Bah, ajoute le Gruppenführer, on ne fait pas d’omelette sans casser des œufs. Il faut que nous en finissions avec ces bêtes féroces. Mieux vaut ne pas se demander ce qu'ils feraient de nous s'ils étaient à notre place…

Le Gruppenführer jette un œil aux habitants du village, tassés contre le mur de l’église, mains derrière la tête.

La division du travail, c'est bien, mais il faut qu'on puisse faire confiance à chacun, individuellement.

Il se passe la main sur la nuque.

Un cochon traverse la place en courant, grouine, fait des zigzags. Deux soldats lui courent après.

Il ne comprend pas assez vite. Le soldat photographie le portail de l’église. Une femme hurle de manière hystérique. Il remarque l’ombre trop tard, trop interloqué pour réagir. Elle s’accroche à lui, le frappe au visage, l’agrippe férocement, hurle quelque chose, lui crache dessus. Il sent ses ongles qui s’enfoncent dans sa gorge, comprend que la chair est arrachée. Elle veut le tuer, cette maudite gamine. Il essaie de se dégager. Une sentinelle s’approche d’un bond et de la crosse de son fusil frappe la jeune fille dans les reins. L'étreinte se desserre. Il la repousse. Les hommes la jettent brutalement à terre. Il se passe la main sur la gorge, près de la pomme d’Adam, là où ça fait mal. Incrédule, il contemple sa main ensanglantée. Putain de salope !
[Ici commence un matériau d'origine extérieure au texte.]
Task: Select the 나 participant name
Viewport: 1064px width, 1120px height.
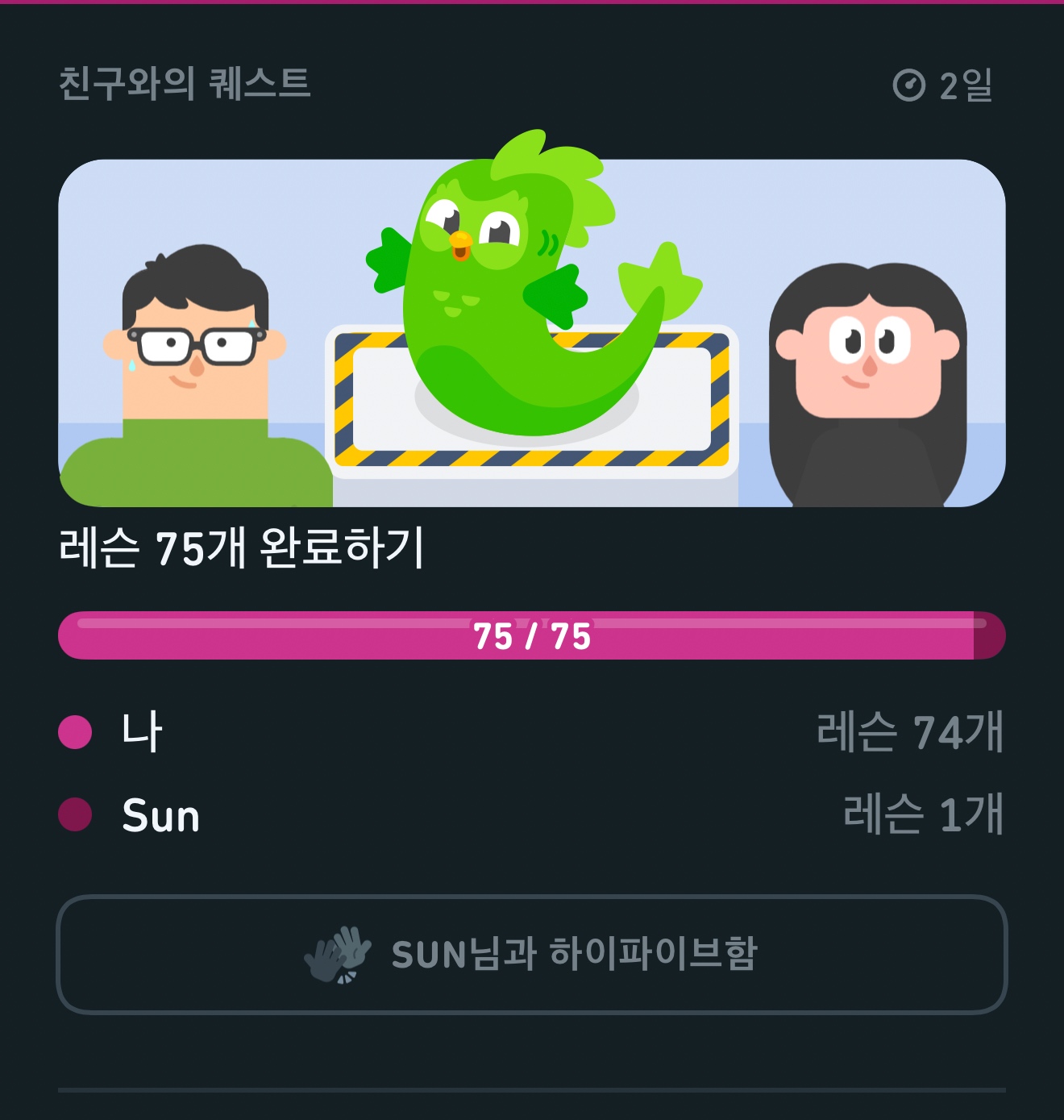Action: click(x=142, y=732)
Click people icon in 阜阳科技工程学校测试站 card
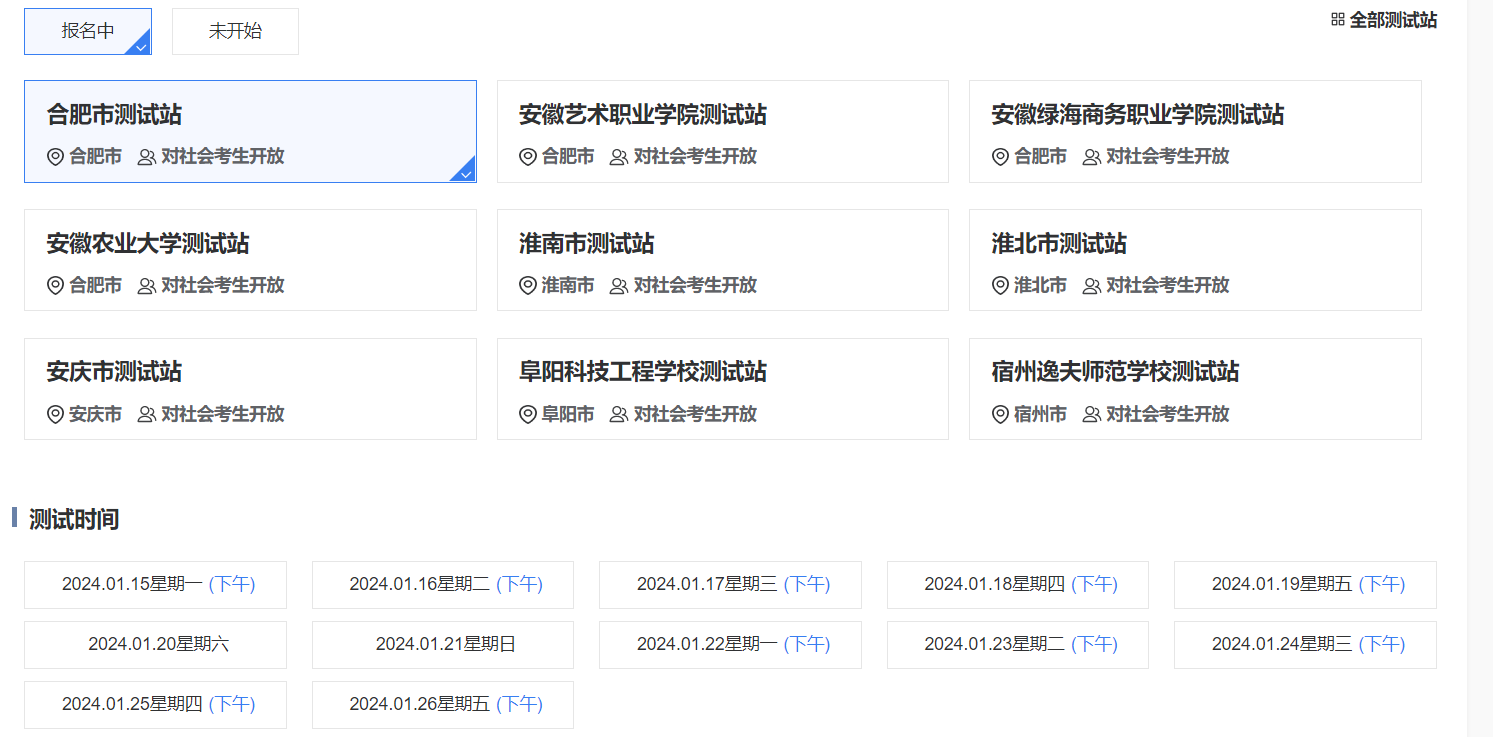This screenshot has width=1493, height=737. (x=619, y=414)
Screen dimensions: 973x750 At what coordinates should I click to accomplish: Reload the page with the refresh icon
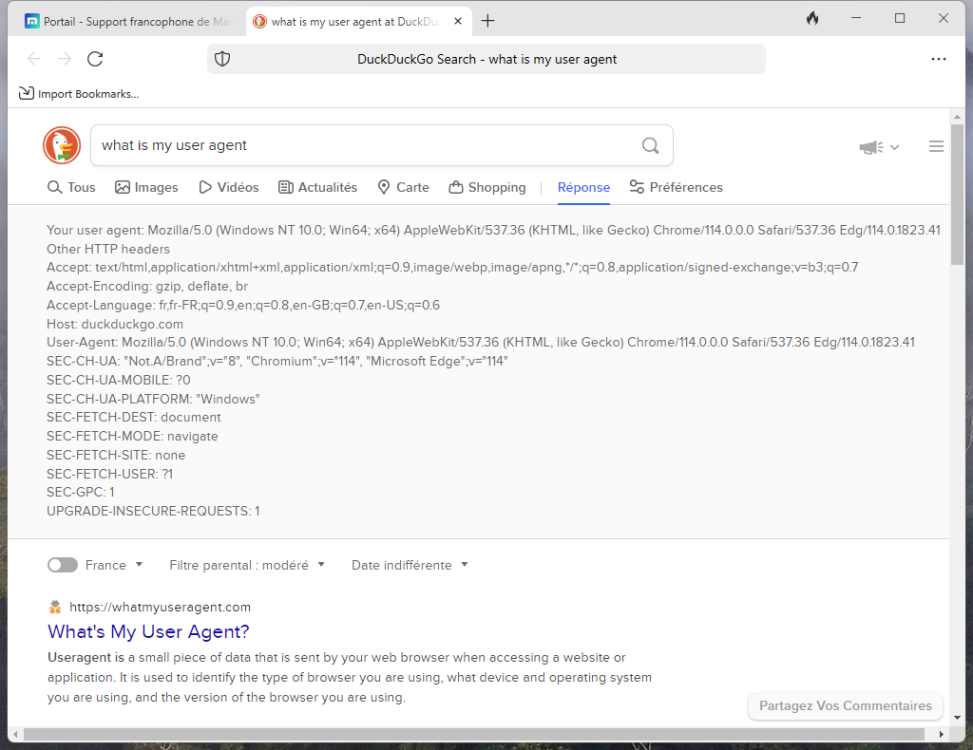95,59
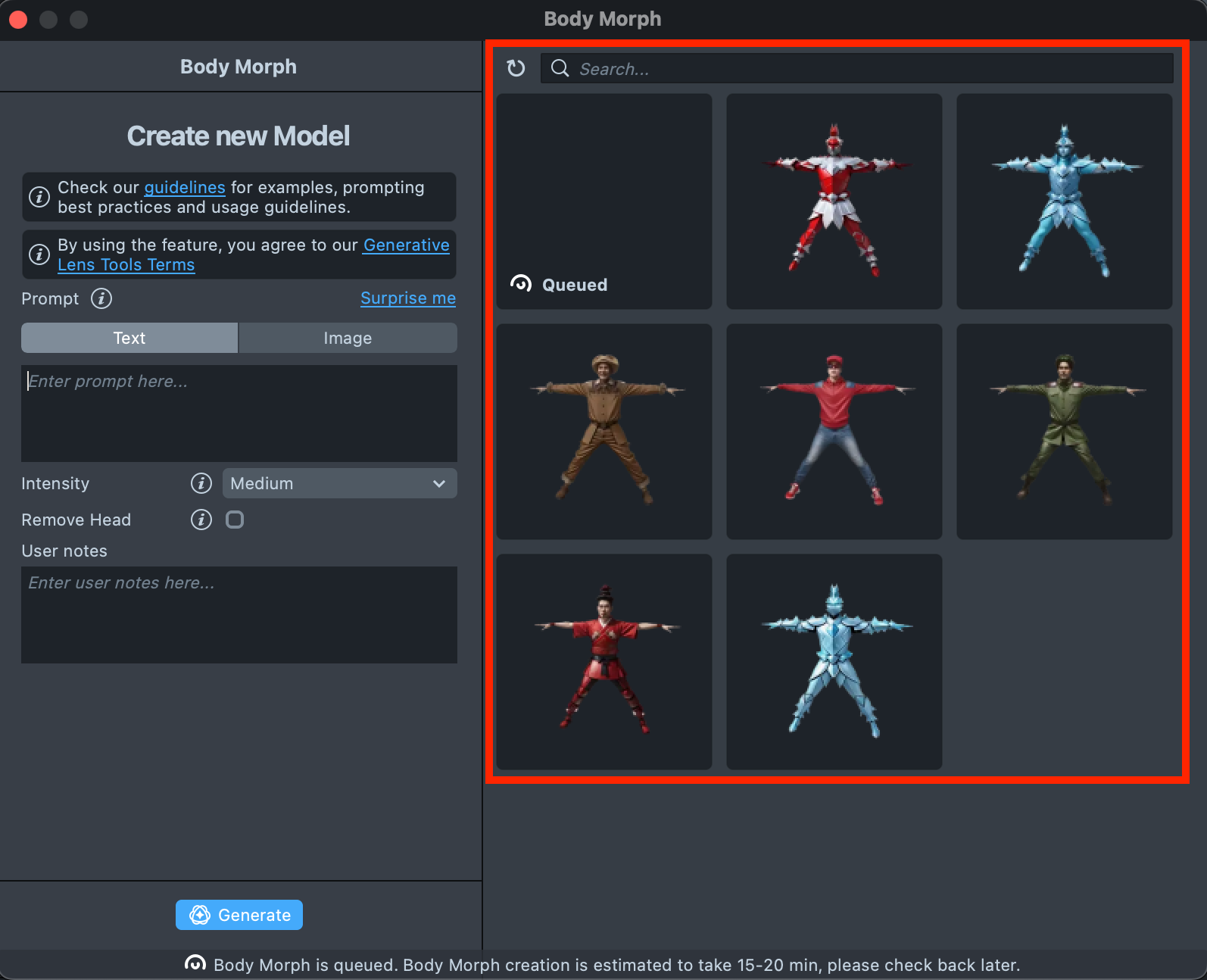Click the refresh icon beside search
1207x980 pixels.
click(516, 68)
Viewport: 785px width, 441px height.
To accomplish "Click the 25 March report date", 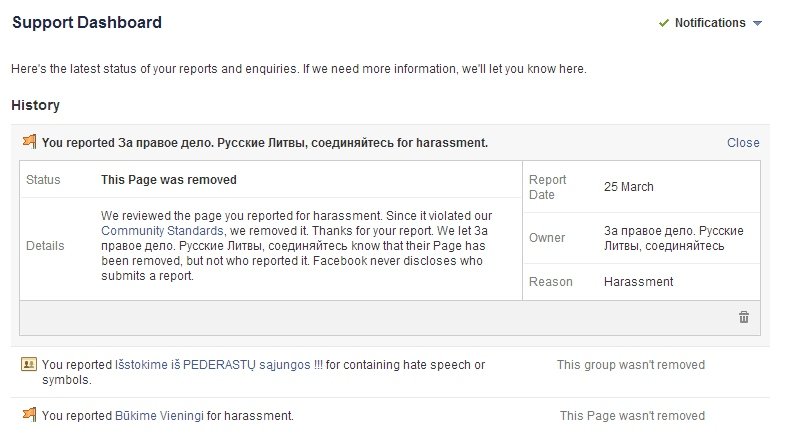I will (x=629, y=187).
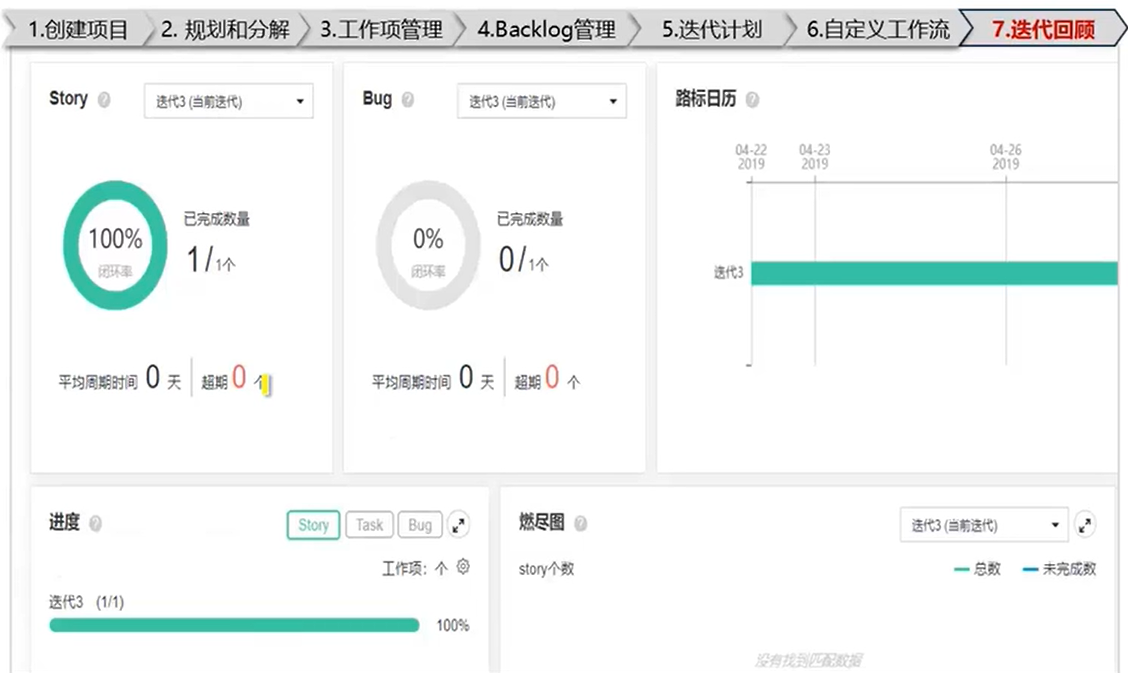Click the 迭代3 progress bar
The width and height of the screenshot is (1128, 673).
[x=232, y=624]
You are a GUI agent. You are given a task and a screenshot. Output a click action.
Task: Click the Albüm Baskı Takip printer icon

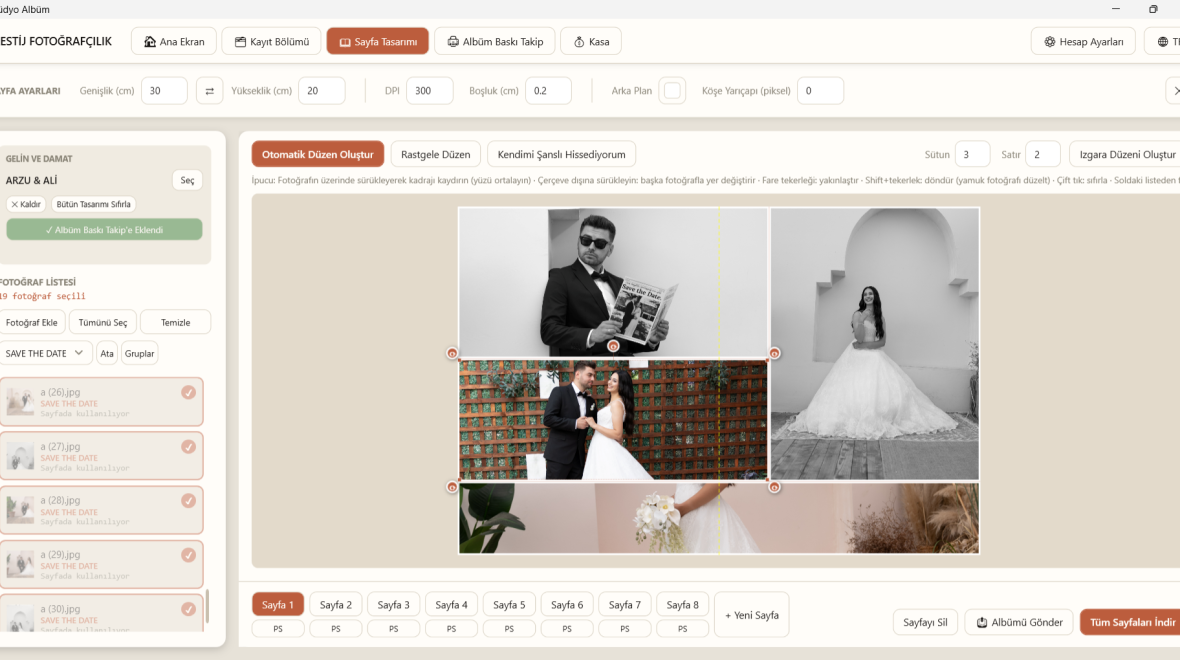(452, 41)
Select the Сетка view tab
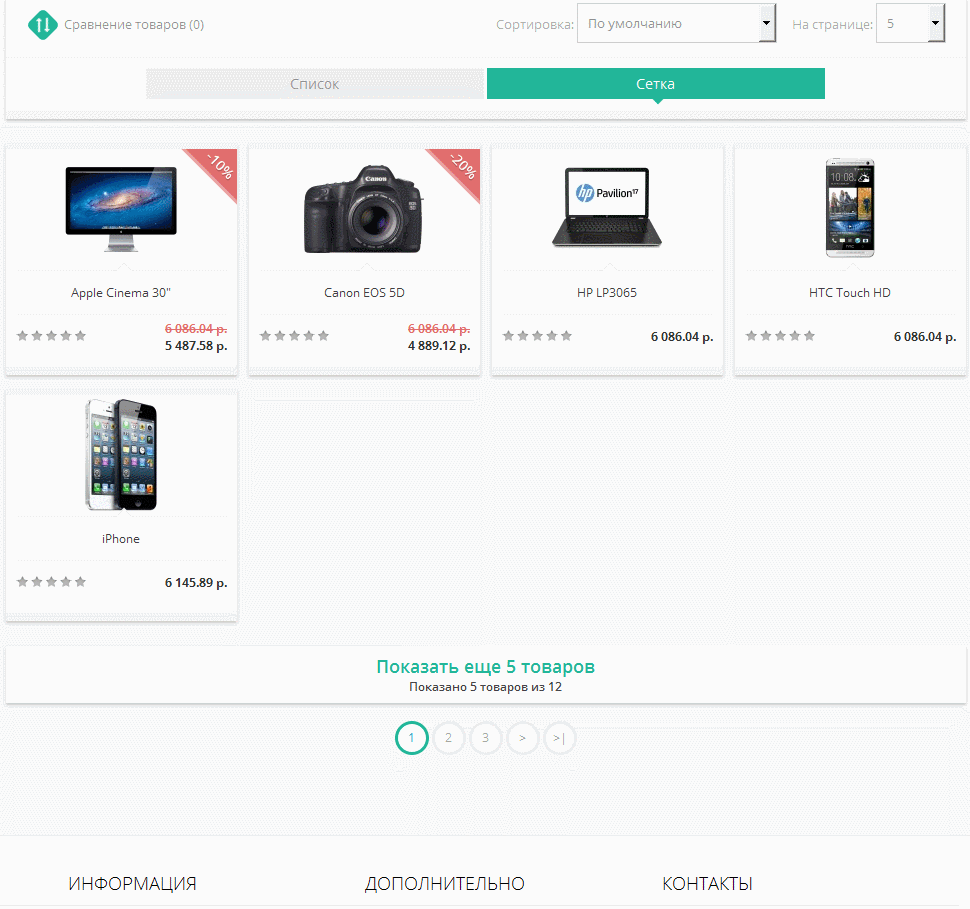 coord(655,84)
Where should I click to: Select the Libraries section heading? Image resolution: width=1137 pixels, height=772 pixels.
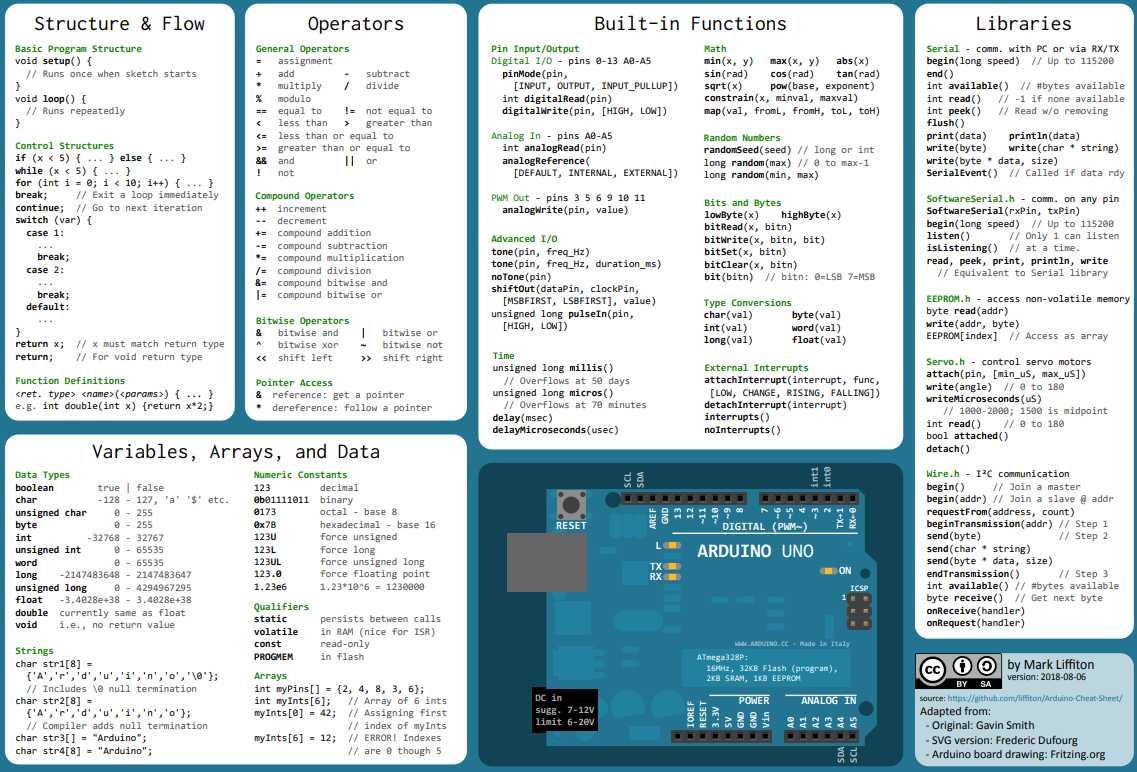tap(1023, 24)
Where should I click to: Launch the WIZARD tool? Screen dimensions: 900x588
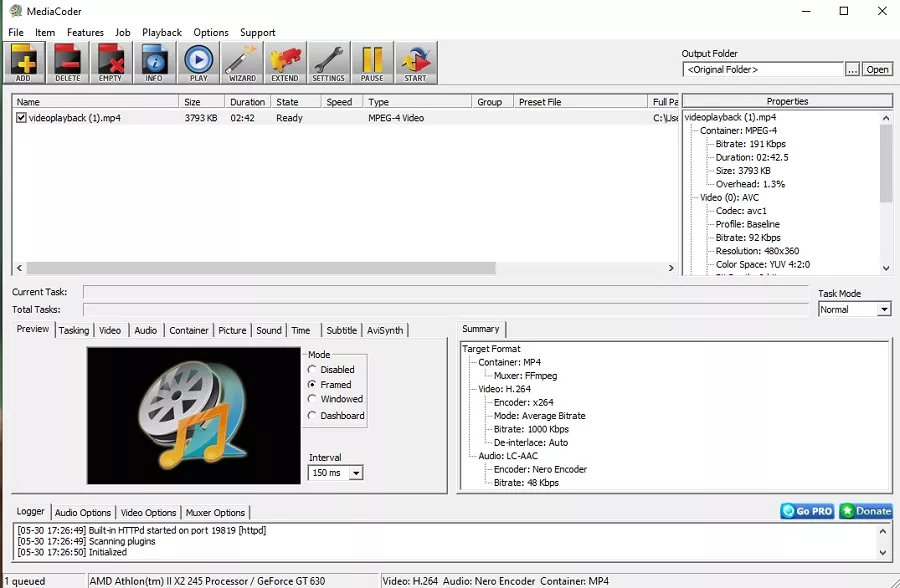[x=242, y=62]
Un jeune soldat la maintient. Elle lance des coups de pied sauvages autour d’elle, l’atteint derrière le genou.

Robe d’été rouge, nattes blondes, pieds nus, jambes sales, des taches de rousseur, treize, quatorze ans tout au plus, une enfant.

Il se tient le cou ensanglanté.

Tous pareils, toute la bande, complètement surexcités.

Le Gruppenführer fait signe au jeune soldat.

Finissez-en.

Mais ce n'est encore qu'une enfant.

Le casque lourd du soldat est rejeté en arrière, loin sur la nuque, une mèche de cheveux hirsute lui tombe sur le front, il tient son PM à la main. Une enfant.

Le Gruppenführer cherche à le convaincre.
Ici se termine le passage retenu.